I think of Silas first as someone whose loneliness causes him to hoard, but the reverse should be just as true. Protecting his gold makes him into a bit of a monster and hardens his loneliness.
Finally, our old friend Ichabod Crane:
The expression of trusting simplicity in Marner’s face, heightened by that absence of special observation, that defenceless, deer-like gaze which belongs to large prominent eyes, was strongly contrasted by the self-complacent suppression of inward triumph that lurked in the narrow slanting eyes and compressed lips of William Dane [Silas’ best friend].

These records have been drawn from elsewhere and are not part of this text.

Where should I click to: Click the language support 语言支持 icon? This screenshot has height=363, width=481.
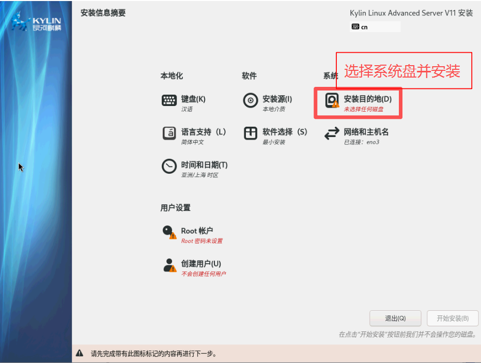(x=169, y=133)
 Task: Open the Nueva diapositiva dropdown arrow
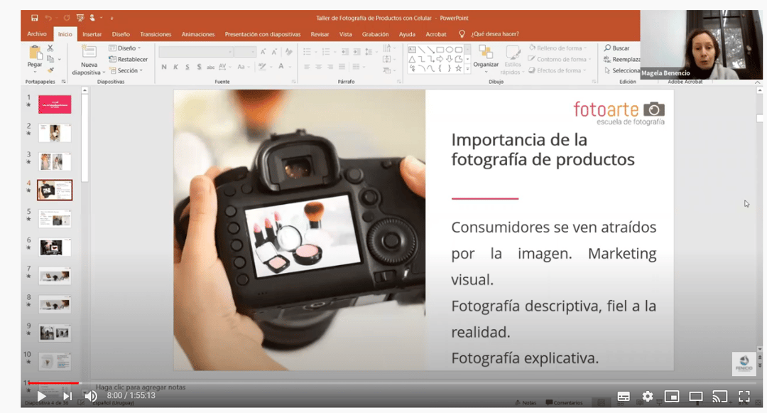coord(104,73)
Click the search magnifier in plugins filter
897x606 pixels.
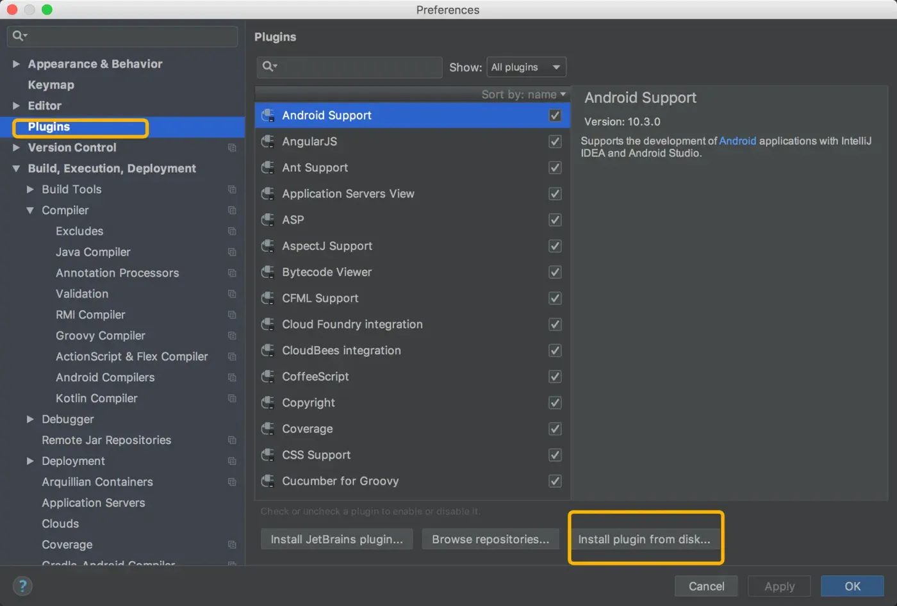[x=270, y=67]
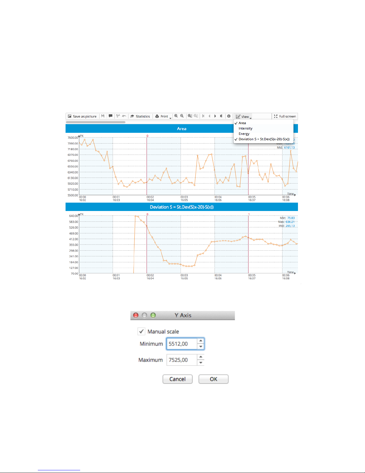Click the zoom in magnifier icon
This screenshot has height=473, width=365.
coord(176,116)
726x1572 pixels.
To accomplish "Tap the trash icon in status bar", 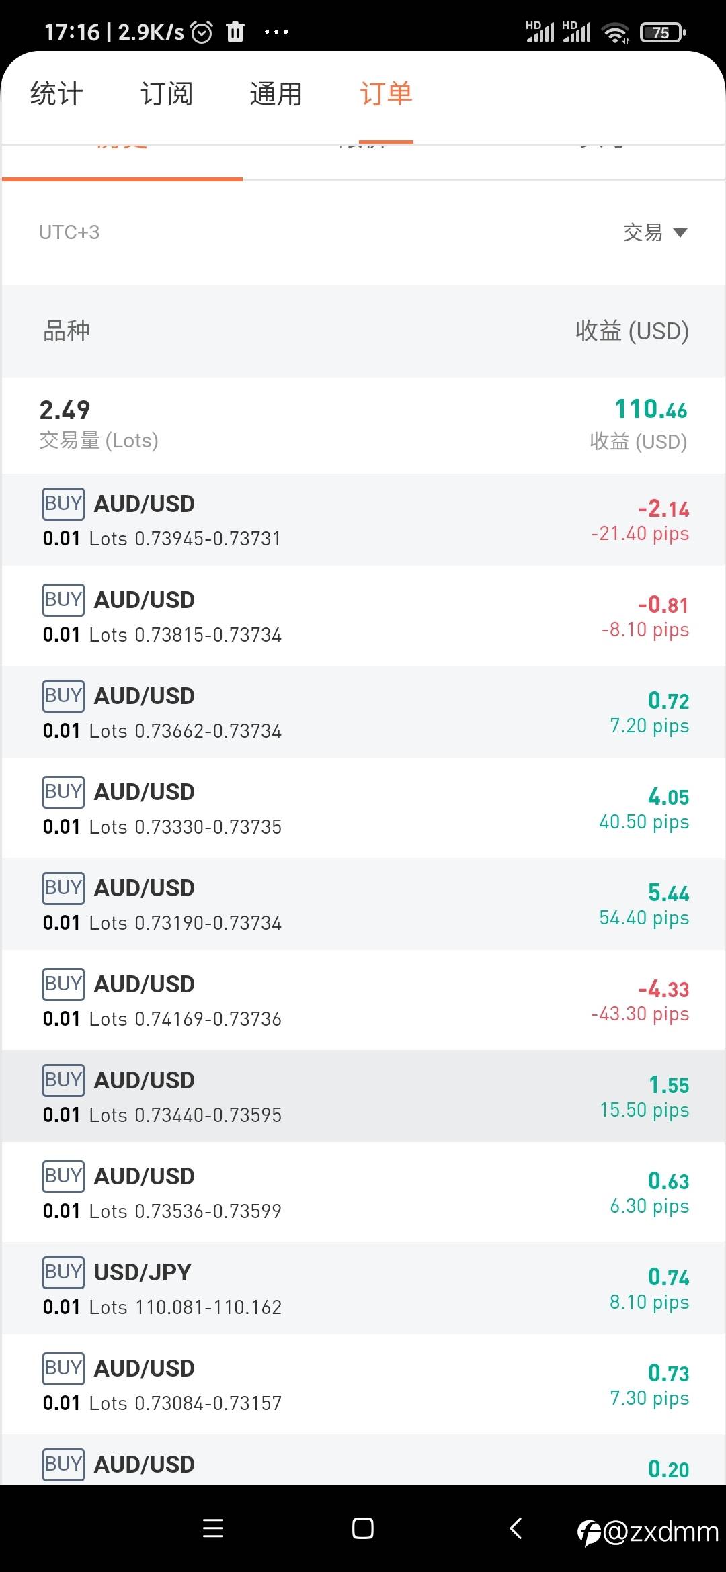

Now, Lionel Trilling famously remarked, “All prose fiction is a variation on the theme of Don Quixote.” I don’t see any connection yet with our knight, in the first five chapters of “Silas Marner.”
But I’m going to copy Trilling here and say, with only minor exaggeration, that all episodes of the “Little House on the Prairie” television series were a variation on the theme of “Silas Marner”.
As I wrote up in an old post, the central plot of the “Silas Marner” — an old man is drawn out of his emotional shell by a little girl — happens to be the theme of many “Little House” episodes, though often with a twist:
- Laura and Ebenezer Sprague, the banker (“Ebenezer Sprague,” season 2)
- Laura and the old widower (“The Haunted House”, season 2)
- Laura and her paternal grandfather (“Journey In the Spring,” season 3)
- Laura and the blind old man whom she compels to help her (“The Hunters,” season 3)
- Laura and the old hermit Zechariah, a gold prospector who does not love gold, and who teaches Laura about greed (“Gold Country”, season 3)
- Jenny and Dr. Marvin, a man who is embittered about losing his practice but ends up helping Jenny out of her own depression (“Marvin’s Garden,” season 9)
In a second-season episode (“The Spring Dance”), Pa Ingalls reads “Silas Marner” before bed. And in an episode from season 6 (“Author, Author”), Albert Ingalls winghes about what a chore it is to read “Silas Marner”, which he has to do for school.
Neither the novel “Silas Marner” nor its central theme appear in the “Little House” books. “Silas Marner” was published in 1861, not long before Laura Ingalls Wilder was born, though I wonder whether children would have been reading it.
In any case, by the 1970s kids were being forced to read it, which is no doubt why Albert Ingalls is complaining about it on the TV show.
It was soon after the 1974-83 run of the “Little House” television series that my school assigned “Silas Marner”. I liked it and was surprised, because at least some of my classmates found it boring.
I watched the “Little House” show devotedly back then, though I don’t recall connecting it with “Silas Marner”. Looking back, I think that the show nevertheless must have, at least subconsciously, helped me enjoy the novel. I was not one of those students who read every book he was assigned — far from it.
However, I remember taking to this novel from the start, long before baby Eppie showed up on Silas’ hearth. The first few chapters don’t really resemble “Little House”, so what hooked me? Maybe in my natural introversion I already identified with Silas a little?
Re-reading it, I have to say that the first two chapters are just very fine work by George Eliot. Starting in chapter three, she draws her characters a little too broadly, for example with the hapless brothers, Dunstan and Godfrey Cass. But the first two chapters are thoroughly engrossing, because they focus on Silas himself and they take their time showing us his past, how he’s responded to misfortune, what kind of man he is.
And though he’s a weaver from a distant century, he’s completely familiar. He has friends and feels betrayal; he has an uncertain love, and loses it; he retreats into a shell, and comes to love money. Nothing alien here.
Maybe it’s the deliberate pace of Eliot’s sketch that turns off some young readers, but it works. How else can you sketch character deeply, except by taking your time with it?